Era el talabartero de Kandahar. Diariamente remendaba los correajes de las tropas estadounidenses desplazadas en la zona. Los soldados confiaban en el artesano y le llevaban botas, correas y trinchas con la seguridad de que el trabajo estaría listo en la fecha acordada. También el guarnicionero se desplazaba al campamento yanqui con su furgoneta para recoger el material que debía de ser reparado especialmente lonas y cobertores de camuflaje. Hombre callado y sabio, sus manos tenían una habilidad excepcional capaz de domar cualquier clase de cuero e incluso materiales sintéticos llegados de occidente.
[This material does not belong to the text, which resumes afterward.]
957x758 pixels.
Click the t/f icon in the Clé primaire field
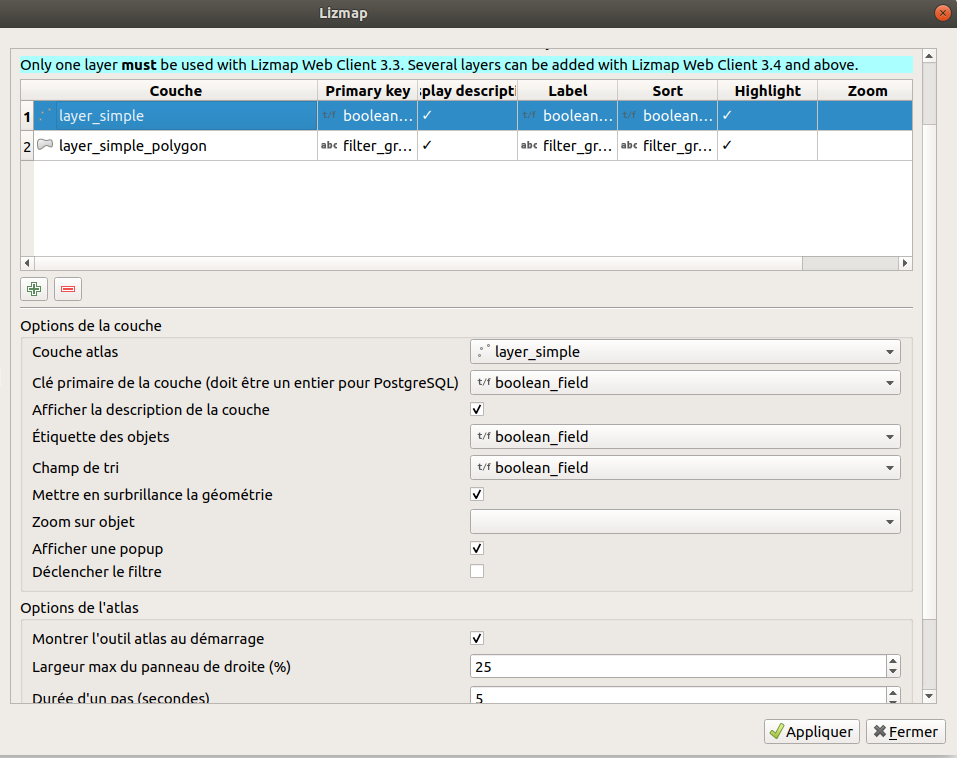point(483,382)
Todos le llamaban Semir y se entendían con él por señas y con un escaso vocabulario anglosajón que les permitía acordar remiendos, remaches y soluciones ingeniosas para solventar cualquier rotura inoportuna.
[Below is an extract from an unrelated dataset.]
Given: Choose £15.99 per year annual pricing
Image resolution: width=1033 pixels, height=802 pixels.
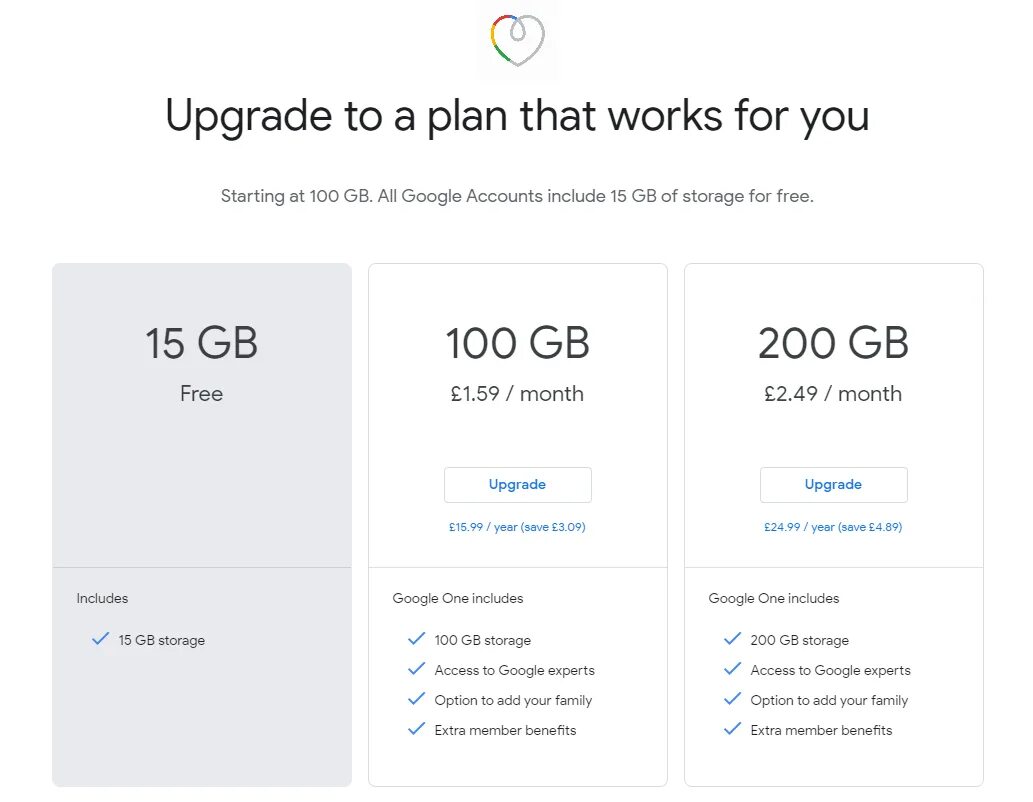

Cuando entraron en tromba en su taller, hallaron al artista afanado en su tarea. Imperturbable como siempre, miró a los recién llegados, armados hasta los dientes. Se puso en pie y, sin perder la calma, abandonó el punzón con el que estaba trabajando. Con un atisbo de demencia en la mirada y al grito de “Alá es grande”, en un milisegundo se desintegró, como en los cuentos, emulando a un genio maligno.
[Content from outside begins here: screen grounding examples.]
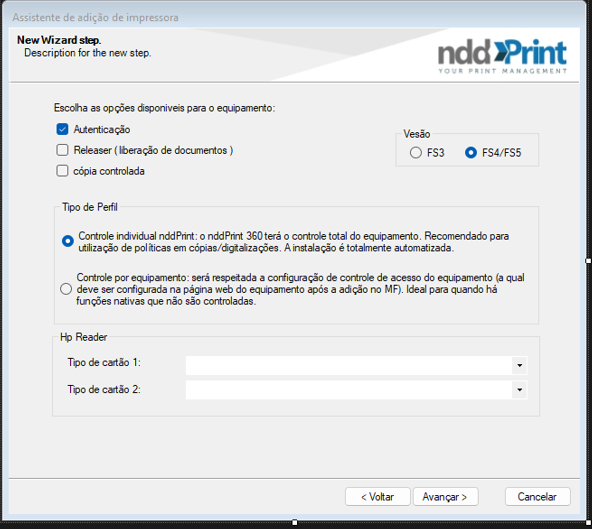Check the cópia controlada option
The width and height of the screenshot is (592, 529).
(62, 171)
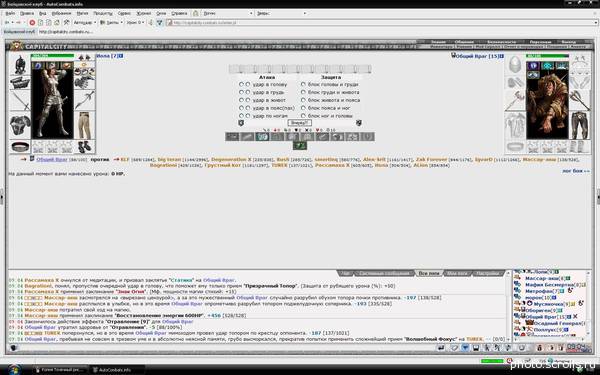Image resolution: width=600 pixels, height=375 pixels.
Task: Click the helmet equipment slot of the player
Action: [19, 64]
La semana anterior cuatro talibanes, ataviados con chalecos explosivos, se habían internado en el fortín norteamericano con improvisados planos de las instalaciones. Cuando fueron localizados por una patrulla de la policía militar, se inmolaron dentro del recinto, activando la mezcla de dinamita y aluminio de sus mortíferos atuendos. La investigación forense pudo recomponer el puzzle humano y reconocer en las puntadas de los chalecos artesanos la obra del Ifrit que, consecuente con su fanatismo, utilizó su propio ingenio para volatilizarse y evitar así ser detenido por infieles.